Since I’ve been back home the last few weeks, people have been asking for stories from the road of the Refocusing My Family tour. While I’ve loved all the people I’ve met and each unique story I’ve heard, one of my favorite stories so far comes from a trip I took in mid-November.
As a young girl, I was part of a girls group we fondly called the Green Gable Girls (a reflection of our favorite story, Anne of Green Gables). It started when I was in the second grade and continued all the way until I graduated high school. Over time, I have lost touch with a number of those girls for varying reasons, but since coming out, I’ve been able to rekindle a healthy adult relationship with three of them who have all been supportive of my relationship with my wife.
One of these girls and I didn’t reconnect until after my wife and I got married, but we had the honor of attending her wedding in the fall of 2016. While at the wedding, I saw my friend’s parents (who were close family friends growing up) for the first time since coming out. They’ve been nothing but kind to both Clara and I since getting reconnected and at the wedding, her dad even admitted through misty eyes, “I don’t understand, but I love you.” That right there opened the door for deeper conversation, and so, the rekindling of a friendship with them began.
We live in different states, so the start of our renewed relationship mostly happened via Facebook as we got acquainted with where each other was in life. But when when I booked a tour stop in their hometown, they offered to let me stay with them, and I accepted. I had no idea how healing that weekend was going to end up being, both for them and for me. In the week leading up to my visit, they wrote me and said, “We read your book and it has completely changed our mind on LGBT people and the church.”
Nothing could have been more encouraging or validating than hearing those words from someone who was a part of my former life and was acquainted with the world in which I grew up.
In the couple short days we had together, we spent many hours in deep, rich conversation about life and faith, we asked questions, we began catching up on the many years of life we’d been out of touch for, and they lent their support by attending both my events in the area that weekend. For me, this is my favorite tour story so far.

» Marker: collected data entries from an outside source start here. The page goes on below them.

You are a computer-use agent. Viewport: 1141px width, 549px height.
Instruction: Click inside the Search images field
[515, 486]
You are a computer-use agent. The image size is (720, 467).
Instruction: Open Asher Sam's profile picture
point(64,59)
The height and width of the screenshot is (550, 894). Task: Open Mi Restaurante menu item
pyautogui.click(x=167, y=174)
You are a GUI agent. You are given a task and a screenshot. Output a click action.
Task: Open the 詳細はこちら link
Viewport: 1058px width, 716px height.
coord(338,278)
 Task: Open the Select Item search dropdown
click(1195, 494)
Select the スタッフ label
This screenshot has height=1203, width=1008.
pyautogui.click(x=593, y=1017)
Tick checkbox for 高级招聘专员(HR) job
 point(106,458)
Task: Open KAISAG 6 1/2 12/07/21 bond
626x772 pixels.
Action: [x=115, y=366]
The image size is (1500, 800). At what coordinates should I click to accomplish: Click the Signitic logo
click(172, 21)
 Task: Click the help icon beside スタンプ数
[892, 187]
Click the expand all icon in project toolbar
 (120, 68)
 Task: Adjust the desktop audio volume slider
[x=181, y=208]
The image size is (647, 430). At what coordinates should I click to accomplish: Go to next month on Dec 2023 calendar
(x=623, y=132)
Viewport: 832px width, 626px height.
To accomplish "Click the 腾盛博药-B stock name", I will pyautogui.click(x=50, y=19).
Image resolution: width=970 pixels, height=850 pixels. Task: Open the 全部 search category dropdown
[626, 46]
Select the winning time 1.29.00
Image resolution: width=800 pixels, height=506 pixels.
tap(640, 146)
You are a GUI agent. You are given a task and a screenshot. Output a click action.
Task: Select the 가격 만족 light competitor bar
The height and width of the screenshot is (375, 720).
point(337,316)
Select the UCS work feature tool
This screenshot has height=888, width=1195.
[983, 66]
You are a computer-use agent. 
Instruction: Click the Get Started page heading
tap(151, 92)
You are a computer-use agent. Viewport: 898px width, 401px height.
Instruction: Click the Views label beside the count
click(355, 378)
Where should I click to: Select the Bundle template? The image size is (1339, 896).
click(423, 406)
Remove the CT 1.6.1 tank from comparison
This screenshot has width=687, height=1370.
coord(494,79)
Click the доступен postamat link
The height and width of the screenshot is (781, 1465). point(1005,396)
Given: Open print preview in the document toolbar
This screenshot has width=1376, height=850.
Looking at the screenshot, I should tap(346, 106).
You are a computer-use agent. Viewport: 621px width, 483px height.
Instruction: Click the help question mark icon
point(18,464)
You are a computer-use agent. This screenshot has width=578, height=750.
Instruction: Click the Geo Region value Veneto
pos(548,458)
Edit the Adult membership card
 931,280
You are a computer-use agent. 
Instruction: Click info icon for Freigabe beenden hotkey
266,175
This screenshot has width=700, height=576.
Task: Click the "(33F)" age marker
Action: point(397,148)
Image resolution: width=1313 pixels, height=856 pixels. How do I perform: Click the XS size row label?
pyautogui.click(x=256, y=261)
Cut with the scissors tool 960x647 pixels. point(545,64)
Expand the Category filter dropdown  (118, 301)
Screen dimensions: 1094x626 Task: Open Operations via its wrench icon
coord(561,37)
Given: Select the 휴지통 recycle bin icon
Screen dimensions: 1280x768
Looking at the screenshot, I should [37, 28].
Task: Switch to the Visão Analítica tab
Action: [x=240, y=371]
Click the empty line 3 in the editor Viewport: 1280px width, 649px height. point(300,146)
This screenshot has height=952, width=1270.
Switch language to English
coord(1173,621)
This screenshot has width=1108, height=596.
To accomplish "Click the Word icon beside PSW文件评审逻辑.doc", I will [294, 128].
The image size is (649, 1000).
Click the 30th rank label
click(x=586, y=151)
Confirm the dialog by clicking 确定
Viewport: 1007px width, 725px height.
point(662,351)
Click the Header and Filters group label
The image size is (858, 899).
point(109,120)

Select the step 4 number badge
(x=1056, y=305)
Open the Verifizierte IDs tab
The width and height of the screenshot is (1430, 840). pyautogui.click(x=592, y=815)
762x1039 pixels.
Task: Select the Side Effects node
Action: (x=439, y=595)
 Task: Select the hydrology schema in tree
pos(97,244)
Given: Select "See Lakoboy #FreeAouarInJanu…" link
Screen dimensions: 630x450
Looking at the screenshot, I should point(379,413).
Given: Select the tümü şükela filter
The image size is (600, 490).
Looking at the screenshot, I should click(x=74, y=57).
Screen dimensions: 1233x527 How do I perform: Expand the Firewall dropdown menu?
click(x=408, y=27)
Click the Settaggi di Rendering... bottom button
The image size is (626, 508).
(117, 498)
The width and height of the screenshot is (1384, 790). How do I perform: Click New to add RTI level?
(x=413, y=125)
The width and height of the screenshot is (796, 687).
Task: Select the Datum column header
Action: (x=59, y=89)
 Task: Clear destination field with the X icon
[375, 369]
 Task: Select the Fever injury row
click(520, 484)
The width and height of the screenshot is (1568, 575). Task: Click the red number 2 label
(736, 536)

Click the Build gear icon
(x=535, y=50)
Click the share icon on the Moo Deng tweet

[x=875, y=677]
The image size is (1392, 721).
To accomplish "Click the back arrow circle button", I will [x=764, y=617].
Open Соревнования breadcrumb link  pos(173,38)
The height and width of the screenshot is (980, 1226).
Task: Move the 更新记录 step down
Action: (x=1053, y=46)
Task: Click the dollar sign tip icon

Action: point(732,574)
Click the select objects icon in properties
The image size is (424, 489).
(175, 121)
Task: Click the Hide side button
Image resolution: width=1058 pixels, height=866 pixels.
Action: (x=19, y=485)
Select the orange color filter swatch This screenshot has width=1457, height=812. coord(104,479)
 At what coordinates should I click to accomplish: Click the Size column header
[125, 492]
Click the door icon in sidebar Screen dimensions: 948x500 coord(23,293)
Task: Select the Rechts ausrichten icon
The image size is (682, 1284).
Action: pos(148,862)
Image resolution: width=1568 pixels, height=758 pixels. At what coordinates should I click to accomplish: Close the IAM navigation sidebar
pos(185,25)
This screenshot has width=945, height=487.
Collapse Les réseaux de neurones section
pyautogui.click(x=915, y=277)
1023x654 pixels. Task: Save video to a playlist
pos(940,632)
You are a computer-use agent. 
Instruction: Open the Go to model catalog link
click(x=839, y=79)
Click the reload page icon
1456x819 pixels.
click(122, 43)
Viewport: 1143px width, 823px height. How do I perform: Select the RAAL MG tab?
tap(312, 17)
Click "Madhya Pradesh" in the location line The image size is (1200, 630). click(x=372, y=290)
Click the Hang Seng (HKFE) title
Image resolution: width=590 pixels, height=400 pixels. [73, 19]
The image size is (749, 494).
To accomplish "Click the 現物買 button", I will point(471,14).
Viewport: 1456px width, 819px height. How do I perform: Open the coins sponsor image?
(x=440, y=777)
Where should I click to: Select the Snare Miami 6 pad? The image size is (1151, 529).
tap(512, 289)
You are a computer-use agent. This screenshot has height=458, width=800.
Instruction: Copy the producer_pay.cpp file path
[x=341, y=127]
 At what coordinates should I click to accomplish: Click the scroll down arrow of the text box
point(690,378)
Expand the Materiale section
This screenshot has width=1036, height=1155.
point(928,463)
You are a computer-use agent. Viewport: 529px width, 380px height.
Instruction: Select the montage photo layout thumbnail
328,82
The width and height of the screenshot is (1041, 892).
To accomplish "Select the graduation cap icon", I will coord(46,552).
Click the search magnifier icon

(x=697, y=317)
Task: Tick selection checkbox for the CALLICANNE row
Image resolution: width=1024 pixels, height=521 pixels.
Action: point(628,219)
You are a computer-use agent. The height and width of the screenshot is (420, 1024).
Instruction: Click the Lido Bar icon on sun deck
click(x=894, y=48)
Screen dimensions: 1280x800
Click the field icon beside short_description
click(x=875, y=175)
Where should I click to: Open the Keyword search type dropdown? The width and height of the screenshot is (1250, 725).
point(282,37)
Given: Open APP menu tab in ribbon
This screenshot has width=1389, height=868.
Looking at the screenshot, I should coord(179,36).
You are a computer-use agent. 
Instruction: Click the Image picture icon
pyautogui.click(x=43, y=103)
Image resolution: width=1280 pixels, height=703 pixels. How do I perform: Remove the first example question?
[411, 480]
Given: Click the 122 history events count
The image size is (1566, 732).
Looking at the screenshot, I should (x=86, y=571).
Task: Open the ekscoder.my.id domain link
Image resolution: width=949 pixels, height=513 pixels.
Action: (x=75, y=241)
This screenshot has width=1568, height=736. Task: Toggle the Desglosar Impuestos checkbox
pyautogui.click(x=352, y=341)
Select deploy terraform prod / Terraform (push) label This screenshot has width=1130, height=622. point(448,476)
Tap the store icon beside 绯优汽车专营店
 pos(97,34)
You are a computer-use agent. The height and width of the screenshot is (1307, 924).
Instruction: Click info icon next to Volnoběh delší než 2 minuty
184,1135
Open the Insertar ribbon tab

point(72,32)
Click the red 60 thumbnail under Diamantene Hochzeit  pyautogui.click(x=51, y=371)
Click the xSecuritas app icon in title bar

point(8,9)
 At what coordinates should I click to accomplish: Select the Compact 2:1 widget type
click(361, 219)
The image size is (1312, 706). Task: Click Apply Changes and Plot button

To see a couple of family friends from my youth become allies in my adult life, has perhaps been one of the most redeeming and rewarding moments for me since this journey began.
I’ve heard many powerful stories of how my book has changed people’s lives and families, and each one has touched my heart, but because this story is so personal to me and the journey I’ve walked, it has made it that much more healing for my soul.
I don’t have many stories like this, so for me, it was a bit of a Christmas miracle.
2017 has divided our country and its people in so very many ways. So many families torn because they stand on opposite political parties and so many harmful things done in the name of what’s “right” and “godly.” We need more redemptive stories like this one I’ve written about here. We need more relationships restored and more hearts healed.
But while we work (and sometimes wait) for those to happen, let me leave you with the inspiring words of this Christmas hymn…
This last Monday, I watched The Voice finale as each of the finalists gave stunning performances. But when Brooke Simpson sang “O Holy Night,” the lyrics to the second verse grabbed my heart and anchored me with a fresh dose of hope. The words reflected a much more accurate view of who I believe Jesus is and what the gospel represents (or should represent) in our world today:
Truly, he taught us
To love one another
His law is love
And his gospel is peace
Chains shall he break
For the slave is our brother
And in his name
All oppression shall cease
Oh how our world needs this kind of hope: a hope where the message that we speak is one of peace (not distension), where the law of our lives is love, and where all oppression ceases as a result of our radical and Christ-like inclusion of one another.
And so as we go into the Christmas weekend, may the lyrics to that verse anchor your heart as well, and may the miracle of Christmas through Christ’s birth make its way even deeper into our everyday lives in the coming year.